Predominantly produced in Africa and Asia, finger millet can also be cultivated in the United States and other parts of the world. Finger millet grows best in humid areas and altitudes above 1,000 meters. During dry season, finger millet will remain dormant until it rains again. If finger millet is stored in a dry space, the seeds can remain fertile for 10 to 50 years. Once wet, finger millet is ready to harvest in 45 days.
In addition to having a long storage capability, finger millet is a popular crop because of its high nutritional value. Finger millet can be used to make various foods including porridge, flatbread, and popped millet. Porridge is made by boiling the grains in water until it is a thick consistency. Grinding the harvested seeds into flour can serve as an ingredient for bread and other baked goods. In Uganda, finger millet made into bread is used to celebrate the new harvest with visitors and neighbors. Finger millet can also be used to make malt, Ethiopian liquor, arake, and beer.
One of the reasons that finger millet production has declined in Africa is because harvesting finger millet is labor intensive. Not only are the crops cut by hand with a knife, the seeds are very small and difficult to handle. When grown through the natural process of self-pollination, weeds can be difficult to separate from finger millet. In recent years, new machinery has been developed in India to make harvesting a more appealing process. Crops are also planted in rows to make weeding limited if not unnecessary.

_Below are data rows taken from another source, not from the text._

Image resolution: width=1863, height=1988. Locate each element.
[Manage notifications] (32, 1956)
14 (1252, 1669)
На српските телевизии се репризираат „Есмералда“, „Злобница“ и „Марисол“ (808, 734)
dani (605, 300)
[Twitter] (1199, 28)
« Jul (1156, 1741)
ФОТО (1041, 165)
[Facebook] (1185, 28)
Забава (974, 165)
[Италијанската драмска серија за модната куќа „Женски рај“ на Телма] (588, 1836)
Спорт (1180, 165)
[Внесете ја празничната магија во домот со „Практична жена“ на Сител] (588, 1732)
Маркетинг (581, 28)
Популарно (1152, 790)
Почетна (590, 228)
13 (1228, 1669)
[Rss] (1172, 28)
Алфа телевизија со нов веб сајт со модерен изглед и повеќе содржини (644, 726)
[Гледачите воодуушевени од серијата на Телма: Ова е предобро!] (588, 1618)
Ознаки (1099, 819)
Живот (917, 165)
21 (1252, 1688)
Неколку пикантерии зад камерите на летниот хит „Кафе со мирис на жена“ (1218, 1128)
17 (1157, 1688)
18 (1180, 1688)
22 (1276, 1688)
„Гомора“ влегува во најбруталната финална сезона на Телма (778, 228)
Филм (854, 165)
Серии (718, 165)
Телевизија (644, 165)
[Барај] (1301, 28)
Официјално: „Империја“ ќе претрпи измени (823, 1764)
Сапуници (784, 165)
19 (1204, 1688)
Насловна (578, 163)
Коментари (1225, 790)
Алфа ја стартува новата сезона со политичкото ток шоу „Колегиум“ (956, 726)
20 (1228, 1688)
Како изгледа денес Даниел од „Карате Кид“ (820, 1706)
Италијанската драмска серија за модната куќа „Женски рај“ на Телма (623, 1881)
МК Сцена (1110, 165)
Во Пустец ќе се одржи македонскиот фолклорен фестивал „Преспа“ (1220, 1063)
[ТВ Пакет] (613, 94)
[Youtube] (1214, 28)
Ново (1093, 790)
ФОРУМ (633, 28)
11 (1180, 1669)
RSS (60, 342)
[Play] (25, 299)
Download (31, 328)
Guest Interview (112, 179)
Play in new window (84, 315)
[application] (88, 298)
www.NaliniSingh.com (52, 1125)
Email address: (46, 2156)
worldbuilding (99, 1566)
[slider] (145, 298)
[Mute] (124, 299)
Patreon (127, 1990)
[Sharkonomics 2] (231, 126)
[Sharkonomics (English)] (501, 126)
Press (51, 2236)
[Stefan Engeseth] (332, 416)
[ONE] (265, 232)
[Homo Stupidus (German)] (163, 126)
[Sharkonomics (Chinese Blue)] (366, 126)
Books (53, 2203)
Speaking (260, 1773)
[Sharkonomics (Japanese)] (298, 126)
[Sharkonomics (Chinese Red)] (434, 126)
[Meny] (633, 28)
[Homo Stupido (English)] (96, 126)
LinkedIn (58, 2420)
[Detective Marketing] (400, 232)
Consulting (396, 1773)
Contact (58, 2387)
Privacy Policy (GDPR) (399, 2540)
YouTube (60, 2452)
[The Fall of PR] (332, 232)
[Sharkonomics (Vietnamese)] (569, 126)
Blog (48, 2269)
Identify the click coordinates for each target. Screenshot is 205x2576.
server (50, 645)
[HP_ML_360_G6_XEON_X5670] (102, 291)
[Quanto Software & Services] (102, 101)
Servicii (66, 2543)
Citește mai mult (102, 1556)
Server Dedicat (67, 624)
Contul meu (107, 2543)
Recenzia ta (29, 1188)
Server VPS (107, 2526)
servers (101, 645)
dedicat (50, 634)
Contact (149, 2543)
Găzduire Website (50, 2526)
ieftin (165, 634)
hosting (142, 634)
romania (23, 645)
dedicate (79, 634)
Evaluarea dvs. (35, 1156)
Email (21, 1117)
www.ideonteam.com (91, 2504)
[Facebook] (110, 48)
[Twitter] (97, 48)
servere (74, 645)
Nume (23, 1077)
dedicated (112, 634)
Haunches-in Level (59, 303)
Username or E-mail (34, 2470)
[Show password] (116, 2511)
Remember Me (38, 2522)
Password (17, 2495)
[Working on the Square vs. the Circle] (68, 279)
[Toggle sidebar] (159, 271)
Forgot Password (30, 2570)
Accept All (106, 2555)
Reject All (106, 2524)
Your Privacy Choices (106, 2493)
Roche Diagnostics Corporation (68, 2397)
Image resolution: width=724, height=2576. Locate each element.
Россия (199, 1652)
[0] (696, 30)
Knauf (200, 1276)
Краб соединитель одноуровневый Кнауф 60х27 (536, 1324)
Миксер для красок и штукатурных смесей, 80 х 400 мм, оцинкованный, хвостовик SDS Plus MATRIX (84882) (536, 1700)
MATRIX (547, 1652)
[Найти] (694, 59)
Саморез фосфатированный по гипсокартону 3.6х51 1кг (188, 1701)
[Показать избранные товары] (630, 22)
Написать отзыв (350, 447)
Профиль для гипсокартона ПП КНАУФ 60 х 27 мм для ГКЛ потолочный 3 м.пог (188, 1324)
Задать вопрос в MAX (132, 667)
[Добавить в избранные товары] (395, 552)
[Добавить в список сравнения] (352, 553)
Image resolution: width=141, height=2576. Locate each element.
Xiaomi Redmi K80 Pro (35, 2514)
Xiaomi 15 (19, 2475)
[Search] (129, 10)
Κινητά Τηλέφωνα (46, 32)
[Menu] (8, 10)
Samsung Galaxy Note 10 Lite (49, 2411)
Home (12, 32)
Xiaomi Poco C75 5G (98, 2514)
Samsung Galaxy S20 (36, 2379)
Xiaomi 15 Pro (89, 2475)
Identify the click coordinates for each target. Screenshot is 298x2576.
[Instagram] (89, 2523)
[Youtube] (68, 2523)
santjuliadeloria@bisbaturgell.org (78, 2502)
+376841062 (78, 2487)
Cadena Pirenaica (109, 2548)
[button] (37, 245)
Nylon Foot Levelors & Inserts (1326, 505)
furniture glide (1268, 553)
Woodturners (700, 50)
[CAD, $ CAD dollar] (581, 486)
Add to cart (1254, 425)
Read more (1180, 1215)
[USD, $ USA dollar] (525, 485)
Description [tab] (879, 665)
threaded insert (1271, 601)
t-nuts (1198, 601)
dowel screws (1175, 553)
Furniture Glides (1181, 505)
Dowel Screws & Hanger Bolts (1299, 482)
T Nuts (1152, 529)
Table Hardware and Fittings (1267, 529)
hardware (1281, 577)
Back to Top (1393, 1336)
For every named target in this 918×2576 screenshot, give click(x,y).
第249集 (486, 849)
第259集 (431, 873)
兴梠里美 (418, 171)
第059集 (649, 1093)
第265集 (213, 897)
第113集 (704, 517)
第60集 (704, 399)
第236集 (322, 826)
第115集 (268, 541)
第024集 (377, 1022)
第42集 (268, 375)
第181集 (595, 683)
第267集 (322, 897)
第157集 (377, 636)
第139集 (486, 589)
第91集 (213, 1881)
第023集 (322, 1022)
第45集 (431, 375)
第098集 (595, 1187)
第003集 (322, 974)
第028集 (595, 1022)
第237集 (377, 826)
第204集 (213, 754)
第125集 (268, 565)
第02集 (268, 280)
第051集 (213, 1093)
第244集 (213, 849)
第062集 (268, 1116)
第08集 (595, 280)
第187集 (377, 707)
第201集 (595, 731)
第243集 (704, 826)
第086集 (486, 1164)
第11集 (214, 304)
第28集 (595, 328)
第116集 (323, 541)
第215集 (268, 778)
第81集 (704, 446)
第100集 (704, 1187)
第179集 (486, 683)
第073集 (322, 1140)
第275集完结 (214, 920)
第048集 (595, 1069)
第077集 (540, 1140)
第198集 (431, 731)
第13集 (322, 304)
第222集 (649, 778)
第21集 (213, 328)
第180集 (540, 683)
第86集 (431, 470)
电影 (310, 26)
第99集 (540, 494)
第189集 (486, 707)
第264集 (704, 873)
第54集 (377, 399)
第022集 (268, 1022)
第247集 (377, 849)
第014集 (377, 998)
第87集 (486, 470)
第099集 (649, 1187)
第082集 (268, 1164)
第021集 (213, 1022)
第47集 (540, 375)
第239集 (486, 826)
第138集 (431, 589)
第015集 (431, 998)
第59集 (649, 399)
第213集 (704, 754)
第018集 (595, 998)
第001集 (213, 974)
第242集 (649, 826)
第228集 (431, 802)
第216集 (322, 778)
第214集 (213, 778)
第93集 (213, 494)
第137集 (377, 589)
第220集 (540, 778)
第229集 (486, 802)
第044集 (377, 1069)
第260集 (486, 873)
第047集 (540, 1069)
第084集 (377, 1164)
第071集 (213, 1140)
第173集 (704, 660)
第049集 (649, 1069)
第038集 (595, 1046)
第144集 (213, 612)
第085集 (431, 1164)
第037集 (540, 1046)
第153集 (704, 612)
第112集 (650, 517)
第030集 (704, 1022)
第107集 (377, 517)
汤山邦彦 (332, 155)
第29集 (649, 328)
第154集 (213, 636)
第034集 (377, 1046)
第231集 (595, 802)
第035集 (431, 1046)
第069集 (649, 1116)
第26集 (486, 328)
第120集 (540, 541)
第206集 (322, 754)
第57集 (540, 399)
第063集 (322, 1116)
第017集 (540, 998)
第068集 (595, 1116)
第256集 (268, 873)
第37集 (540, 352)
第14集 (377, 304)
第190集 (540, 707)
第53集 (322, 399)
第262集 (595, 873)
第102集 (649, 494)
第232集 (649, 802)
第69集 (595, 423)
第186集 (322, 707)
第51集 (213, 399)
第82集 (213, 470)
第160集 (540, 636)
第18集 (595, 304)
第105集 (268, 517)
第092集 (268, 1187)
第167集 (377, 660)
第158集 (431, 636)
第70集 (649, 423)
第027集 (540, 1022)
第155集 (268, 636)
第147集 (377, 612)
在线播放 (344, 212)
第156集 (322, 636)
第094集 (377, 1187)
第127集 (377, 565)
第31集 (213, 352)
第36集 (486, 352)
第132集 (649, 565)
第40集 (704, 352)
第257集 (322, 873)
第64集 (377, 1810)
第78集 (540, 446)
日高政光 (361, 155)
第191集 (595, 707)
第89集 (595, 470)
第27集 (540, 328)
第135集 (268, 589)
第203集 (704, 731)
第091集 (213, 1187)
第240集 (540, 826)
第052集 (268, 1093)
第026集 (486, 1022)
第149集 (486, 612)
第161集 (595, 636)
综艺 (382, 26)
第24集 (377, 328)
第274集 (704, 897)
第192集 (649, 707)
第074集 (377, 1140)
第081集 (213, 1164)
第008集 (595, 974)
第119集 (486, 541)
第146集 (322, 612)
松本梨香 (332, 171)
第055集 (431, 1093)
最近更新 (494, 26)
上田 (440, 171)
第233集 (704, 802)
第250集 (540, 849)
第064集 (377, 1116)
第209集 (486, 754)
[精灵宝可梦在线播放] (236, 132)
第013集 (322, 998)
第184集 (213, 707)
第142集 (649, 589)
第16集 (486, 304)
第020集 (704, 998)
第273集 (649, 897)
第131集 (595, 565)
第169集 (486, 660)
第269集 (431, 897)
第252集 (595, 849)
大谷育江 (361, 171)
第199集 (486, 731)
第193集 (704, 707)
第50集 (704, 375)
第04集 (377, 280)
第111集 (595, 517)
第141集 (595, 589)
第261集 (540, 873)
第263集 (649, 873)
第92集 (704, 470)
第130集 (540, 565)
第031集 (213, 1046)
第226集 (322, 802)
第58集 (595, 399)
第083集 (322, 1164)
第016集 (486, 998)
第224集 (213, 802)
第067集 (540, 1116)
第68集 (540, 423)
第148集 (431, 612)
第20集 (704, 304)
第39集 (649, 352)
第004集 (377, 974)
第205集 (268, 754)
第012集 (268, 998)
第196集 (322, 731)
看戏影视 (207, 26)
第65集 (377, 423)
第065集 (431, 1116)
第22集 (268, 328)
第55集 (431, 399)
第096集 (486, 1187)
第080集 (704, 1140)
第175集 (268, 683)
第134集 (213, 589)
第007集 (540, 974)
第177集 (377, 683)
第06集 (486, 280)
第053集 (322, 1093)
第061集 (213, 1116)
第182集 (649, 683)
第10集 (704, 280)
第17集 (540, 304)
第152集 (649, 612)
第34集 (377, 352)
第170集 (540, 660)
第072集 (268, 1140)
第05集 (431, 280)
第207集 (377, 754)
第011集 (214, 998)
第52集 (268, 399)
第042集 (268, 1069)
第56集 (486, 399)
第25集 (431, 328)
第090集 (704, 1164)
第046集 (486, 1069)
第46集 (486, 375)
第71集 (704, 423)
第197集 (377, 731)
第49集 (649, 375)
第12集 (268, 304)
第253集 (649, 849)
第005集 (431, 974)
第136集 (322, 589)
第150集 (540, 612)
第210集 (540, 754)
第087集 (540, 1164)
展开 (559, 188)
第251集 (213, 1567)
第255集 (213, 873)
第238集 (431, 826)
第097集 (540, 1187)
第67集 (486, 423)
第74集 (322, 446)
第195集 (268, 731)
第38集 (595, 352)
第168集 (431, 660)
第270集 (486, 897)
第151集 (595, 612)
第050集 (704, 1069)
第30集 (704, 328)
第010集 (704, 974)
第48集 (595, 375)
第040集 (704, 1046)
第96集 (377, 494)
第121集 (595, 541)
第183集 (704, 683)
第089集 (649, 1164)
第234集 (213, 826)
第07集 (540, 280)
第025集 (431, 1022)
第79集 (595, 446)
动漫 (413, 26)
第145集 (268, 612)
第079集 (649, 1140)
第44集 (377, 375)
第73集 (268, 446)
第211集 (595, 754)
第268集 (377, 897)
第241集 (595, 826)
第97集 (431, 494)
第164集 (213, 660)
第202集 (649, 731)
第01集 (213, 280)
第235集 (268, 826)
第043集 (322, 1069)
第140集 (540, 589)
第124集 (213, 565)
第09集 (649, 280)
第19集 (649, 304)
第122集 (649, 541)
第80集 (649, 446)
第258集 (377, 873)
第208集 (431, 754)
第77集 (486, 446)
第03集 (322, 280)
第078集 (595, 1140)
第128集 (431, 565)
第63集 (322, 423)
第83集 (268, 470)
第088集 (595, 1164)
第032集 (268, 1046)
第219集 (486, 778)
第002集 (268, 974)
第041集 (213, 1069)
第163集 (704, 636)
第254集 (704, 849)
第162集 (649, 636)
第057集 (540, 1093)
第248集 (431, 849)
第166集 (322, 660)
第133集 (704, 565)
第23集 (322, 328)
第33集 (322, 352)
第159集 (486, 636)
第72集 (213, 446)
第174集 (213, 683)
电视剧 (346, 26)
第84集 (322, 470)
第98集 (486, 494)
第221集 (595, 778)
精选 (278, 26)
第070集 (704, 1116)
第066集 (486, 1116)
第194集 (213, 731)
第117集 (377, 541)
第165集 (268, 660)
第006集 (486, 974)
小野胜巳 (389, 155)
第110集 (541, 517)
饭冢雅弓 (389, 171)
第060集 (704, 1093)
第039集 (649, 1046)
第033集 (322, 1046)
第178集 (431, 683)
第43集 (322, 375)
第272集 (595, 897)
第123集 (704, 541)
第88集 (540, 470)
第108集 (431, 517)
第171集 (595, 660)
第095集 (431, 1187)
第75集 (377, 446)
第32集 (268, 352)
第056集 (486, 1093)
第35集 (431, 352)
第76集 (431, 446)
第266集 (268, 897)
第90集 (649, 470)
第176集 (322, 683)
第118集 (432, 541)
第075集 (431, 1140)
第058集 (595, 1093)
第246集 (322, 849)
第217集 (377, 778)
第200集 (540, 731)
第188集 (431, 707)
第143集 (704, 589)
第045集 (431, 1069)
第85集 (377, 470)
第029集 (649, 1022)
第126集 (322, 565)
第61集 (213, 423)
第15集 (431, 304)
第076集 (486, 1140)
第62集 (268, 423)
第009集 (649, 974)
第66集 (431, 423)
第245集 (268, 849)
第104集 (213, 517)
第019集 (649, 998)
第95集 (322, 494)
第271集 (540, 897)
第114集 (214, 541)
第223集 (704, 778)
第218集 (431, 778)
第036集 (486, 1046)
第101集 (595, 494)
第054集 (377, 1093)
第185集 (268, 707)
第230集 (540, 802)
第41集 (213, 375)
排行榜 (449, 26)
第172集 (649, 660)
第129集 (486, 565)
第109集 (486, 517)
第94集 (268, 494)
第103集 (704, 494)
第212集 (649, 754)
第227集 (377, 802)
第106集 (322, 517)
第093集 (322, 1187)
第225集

The combination of nutrition content and more efficient production processes has begun to revitalize finger millet in Africa. Organizations such as the Mupo Foundation are spreading the word about the nutritious benefits of finger millet through workshops within the community. Additionally, the International Treaty on Plant Genetic Resources for Food and Agriculture is working with Maseno University develop better planting and harvesting strategies.